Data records
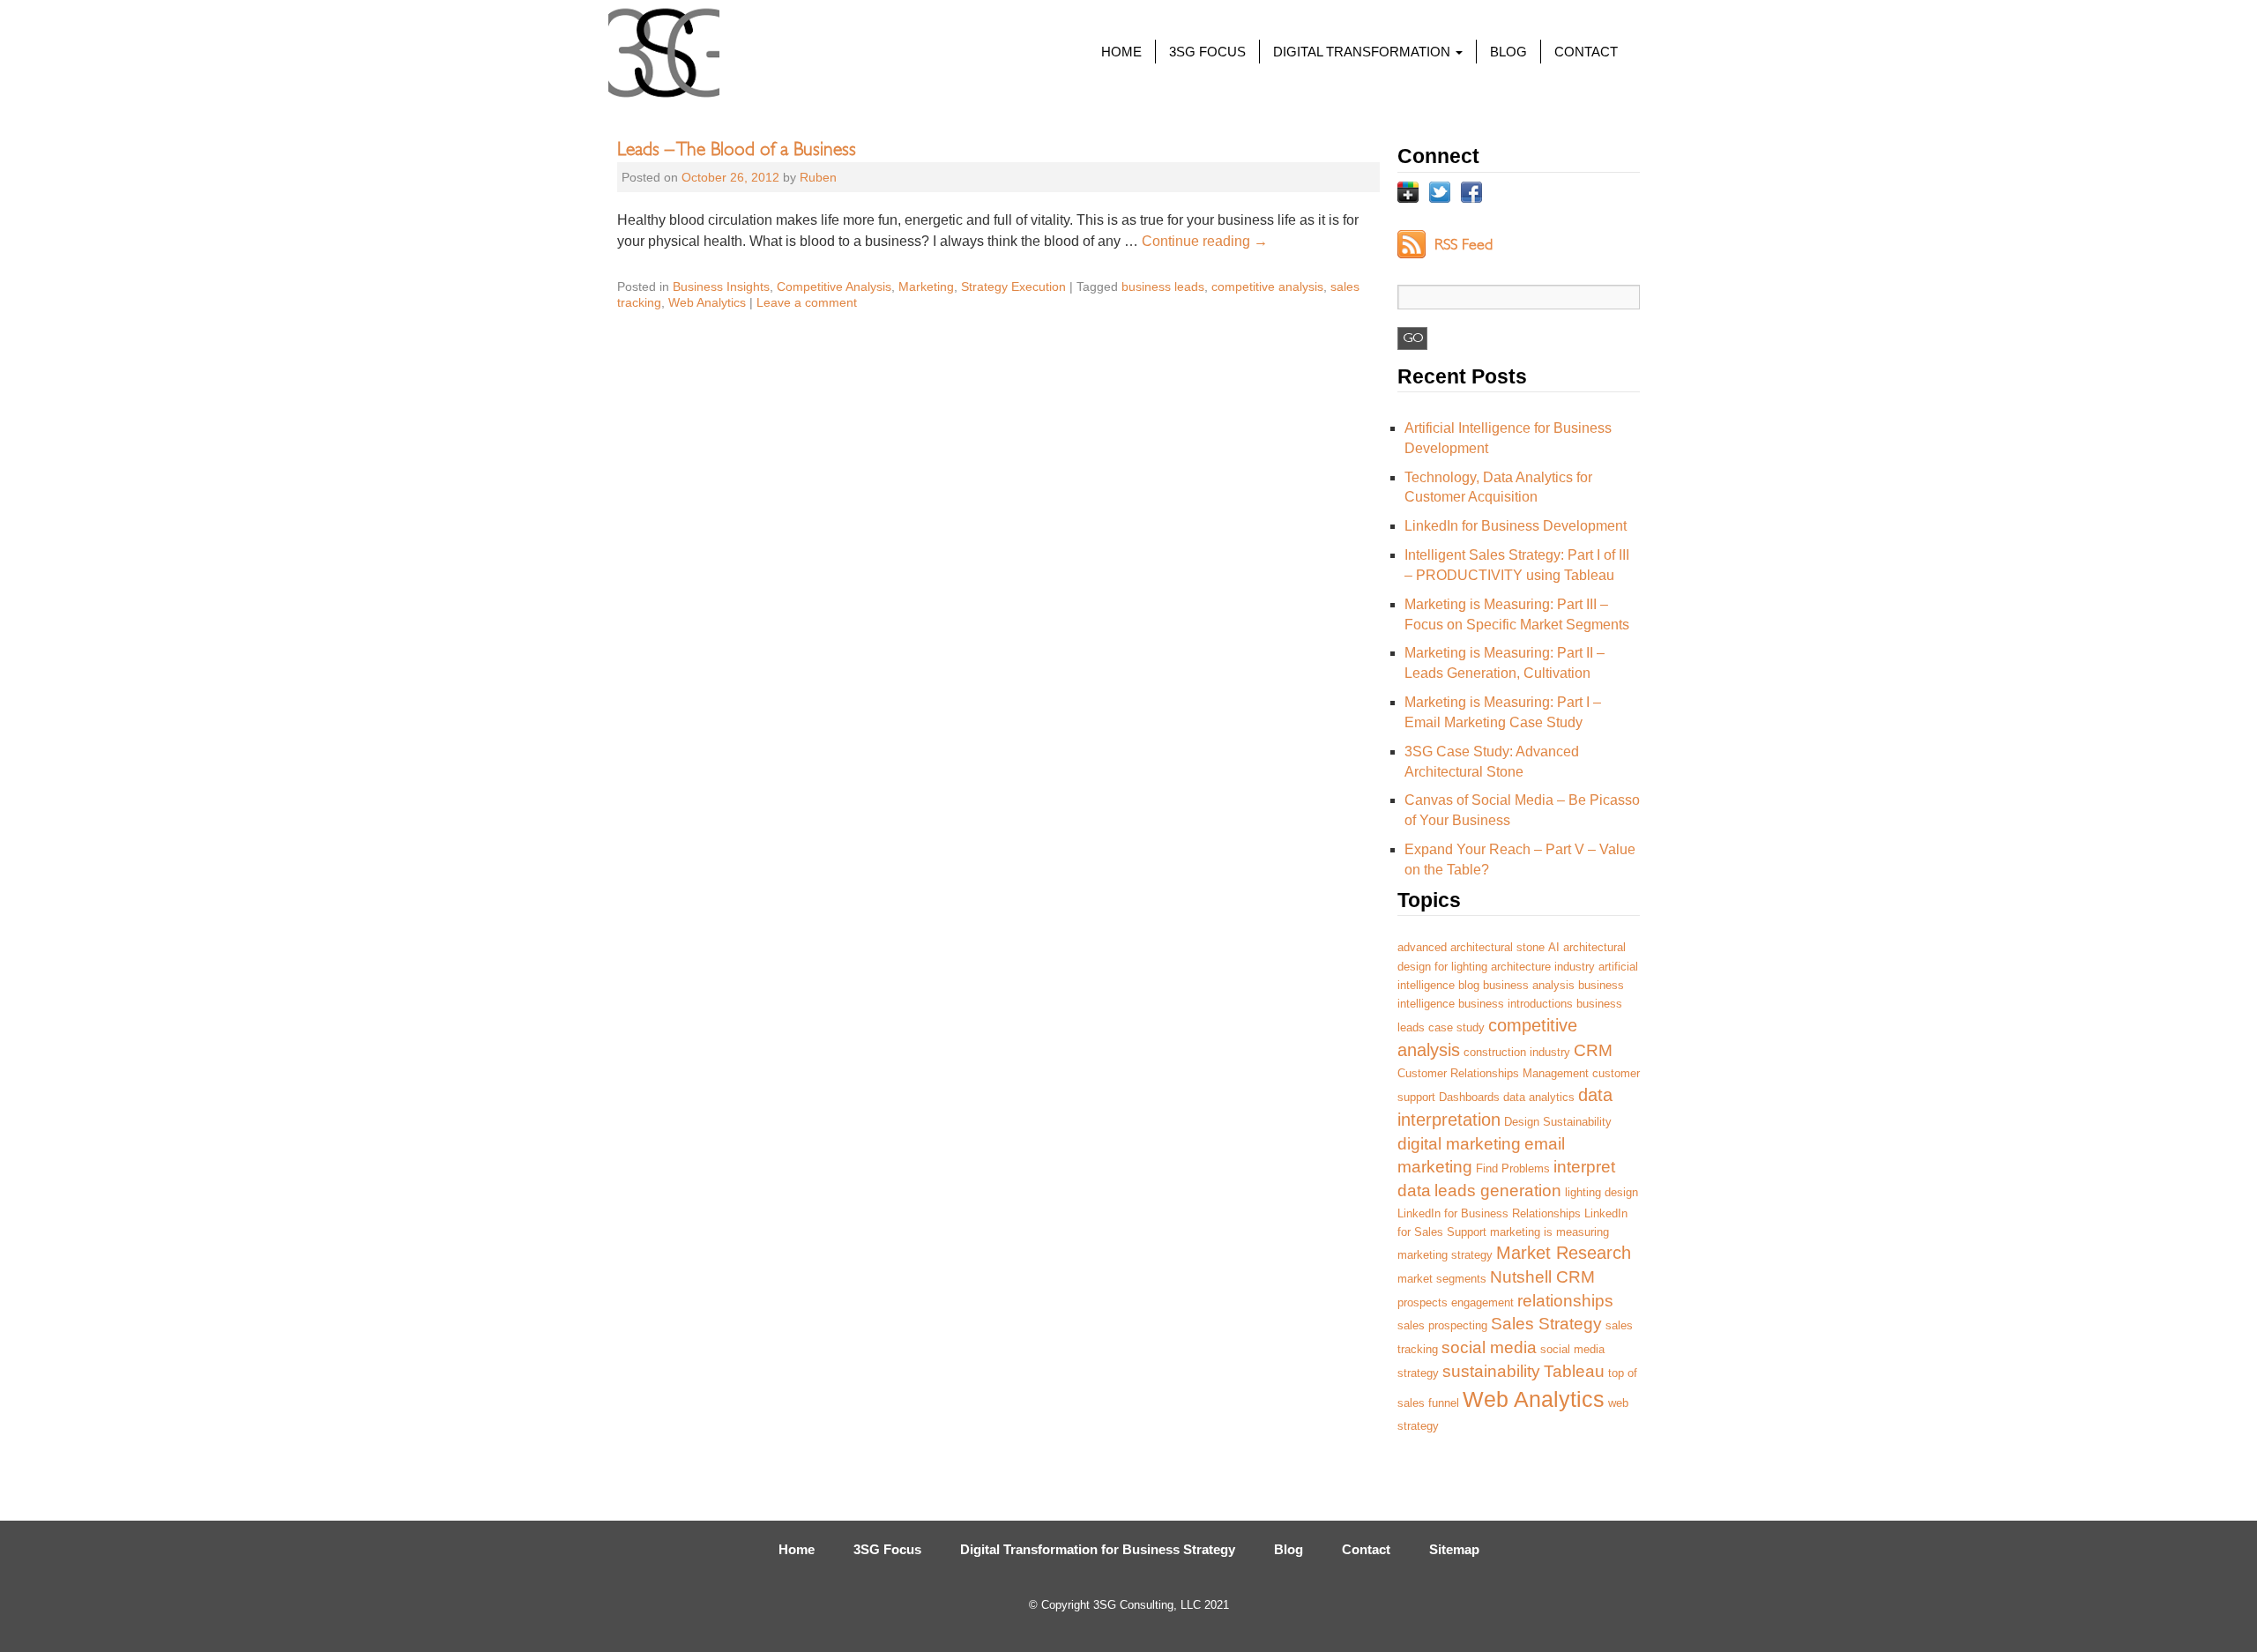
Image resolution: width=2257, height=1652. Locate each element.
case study (1456, 1027)
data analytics (1539, 1097)
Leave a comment (806, 302)
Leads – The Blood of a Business (736, 146)
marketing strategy (1445, 1254)
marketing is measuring (1549, 1232)
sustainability (1491, 1371)
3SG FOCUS (1207, 51)
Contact (1366, 1549)
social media (1489, 1347)
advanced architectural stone (1471, 947)
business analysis (1529, 985)
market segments (1441, 1278)
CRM (1593, 1050)
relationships (1565, 1300)
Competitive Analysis (834, 286)
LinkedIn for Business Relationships (1489, 1213)
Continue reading (1205, 241)
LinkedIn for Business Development (1515, 525)
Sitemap (1454, 1549)
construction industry (1517, 1052)
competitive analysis (1267, 286)
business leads (1162, 286)
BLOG (1508, 51)
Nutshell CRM (1542, 1277)
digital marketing (1459, 1144)
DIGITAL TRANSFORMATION (1363, 51)
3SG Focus (887, 1549)
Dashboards (1469, 1097)
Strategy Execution (1013, 286)
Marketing (926, 286)
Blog (1288, 1549)
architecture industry (1543, 966)
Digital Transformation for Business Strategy (1097, 1549)
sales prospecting (1442, 1325)
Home (796, 1549)
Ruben (818, 177)
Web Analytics (707, 302)
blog (1468, 985)
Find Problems (1513, 1168)
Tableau (1574, 1371)
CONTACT (1586, 51)
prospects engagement (1455, 1302)
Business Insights (721, 286)
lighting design (1601, 1192)
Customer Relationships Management (1493, 1073)
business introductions (1515, 1003)
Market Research (1563, 1252)
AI (1554, 947)
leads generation (1497, 1190)
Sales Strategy (1546, 1323)
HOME (1121, 51)
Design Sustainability (1558, 1121)
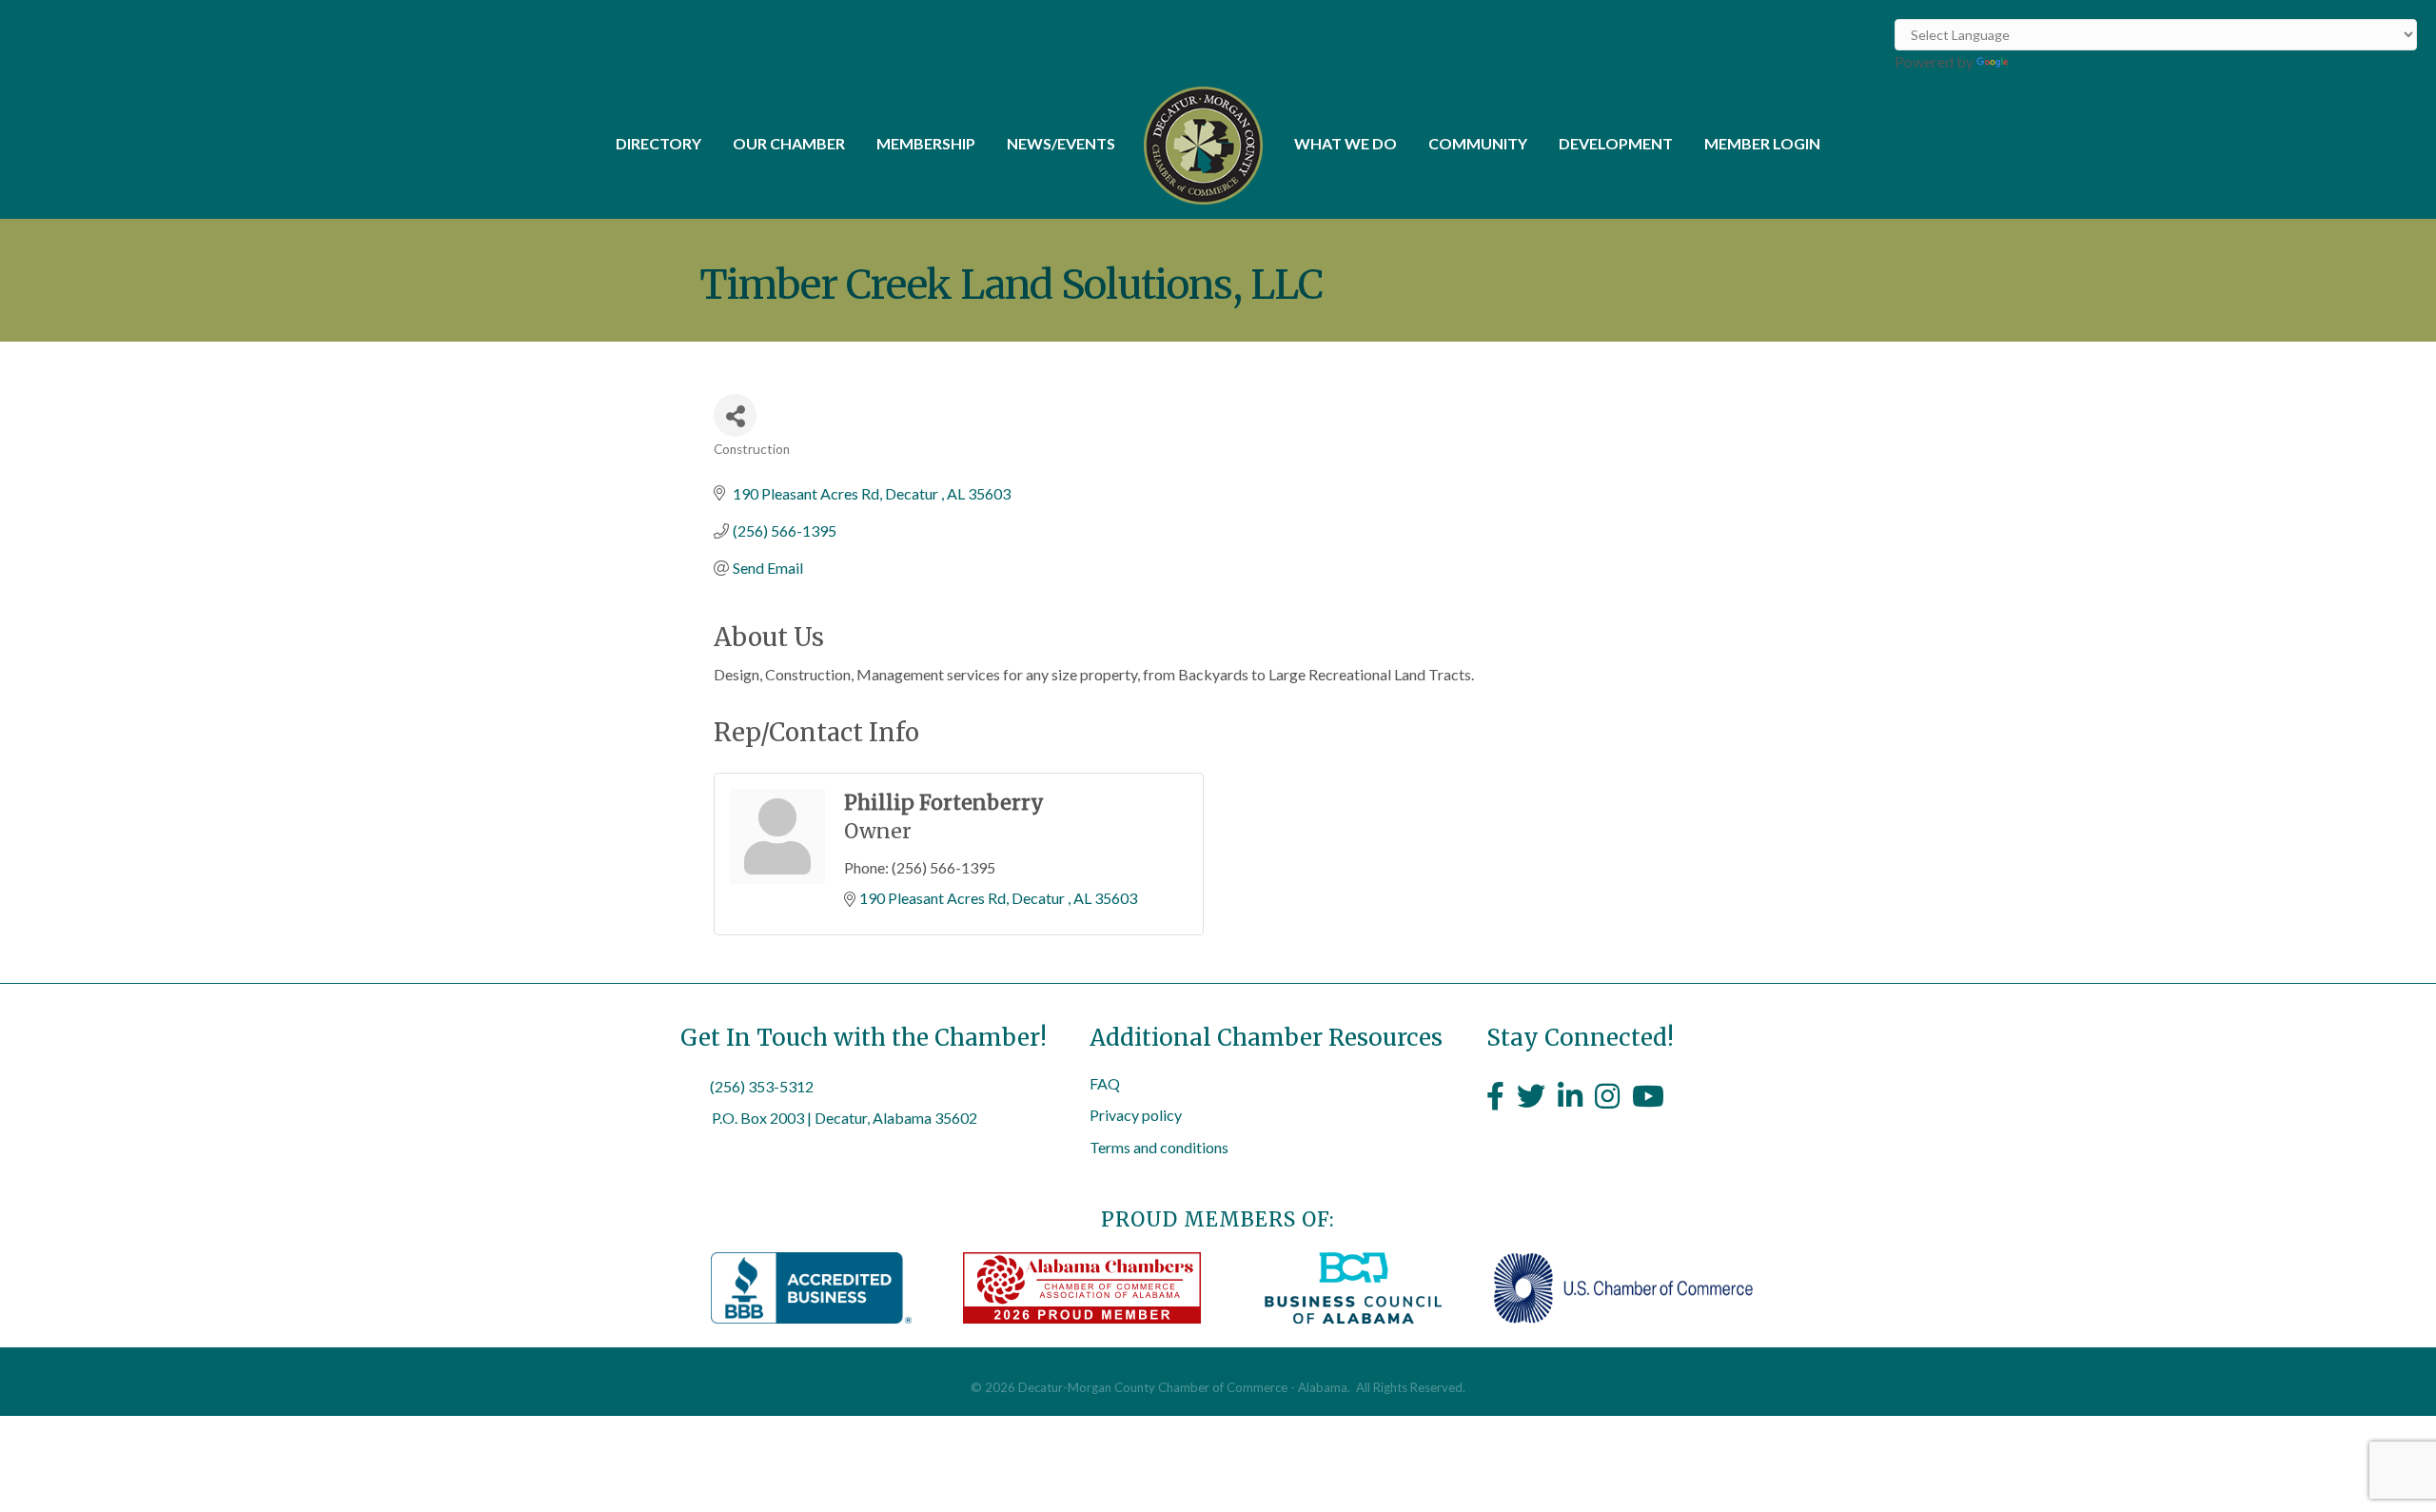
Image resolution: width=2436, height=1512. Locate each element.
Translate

AIM OF THE TASK »
A word-for-word copy of the entries is needed, with no pictures in it.

RESPONSE FOR THIS EXERCISE »
Image resolution: width=2257, height=1652. Locate each element.
case study (1456, 1027)
data analytics (1539, 1097)
Leave a comment (806, 302)
Leads – The Blood of a Business (736, 146)
marketing strategy (1445, 1254)
marketing is measuring (1549, 1232)
sustainability (1491, 1371)
3SG FOCUS (1207, 51)
Contact (1366, 1549)
social media (1489, 1347)
advanced architectural stone (1471, 947)
business analysis (1529, 985)
market segments (1441, 1278)
CRM (1593, 1050)
relationships (1565, 1300)
Competitive Analysis (834, 286)
LinkedIn for Business Relationships (1489, 1213)
Continue reading (1205, 241)
LinkedIn for Business Development (1515, 525)
Sitemap (1454, 1549)
construction industry (1517, 1052)
competitive analysis (1267, 286)
business leads (1162, 286)
BLOG (1508, 51)
Nutshell CRM (1542, 1277)
digital marketing (1459, 1144)
DIGITAL TRANSFORMATION (1363, 51)
3SG Focus (887, 1549)
Dashboards (1469, 1097)
Strategy Execution (1013, 286)
Marketing (926, 286)
Blog (1288, 1549)
architecture industry (1543, 966)
Digital Transformation for Business Strategy (1097, 1549)
sales prospecting (1442, 1325)
Home (796, 1549)
Ruben (818, 177)
Web Analytics (707, 302)
blog (1468, 985)
Find Problems (1513, 1168)
Tableau (1574, 1371)
CONTACT (1586, 51)
prospects engagement (1455, 1302)
Business Insights (721, 286)
lighting design (1601, 1192)
Customer Relationships Management (1493, 1073)
business introductions (1515, 1003)
Market Research (1563, 1252)
AI (1554, 947)
leads generation (1497, 1190)
Sales Strategy (1546, 1323)
HOME (1121, 51)
Design Sustainability (1558, 1121)
Image resolution: width=2436, height=1512. Locate each element.
Translate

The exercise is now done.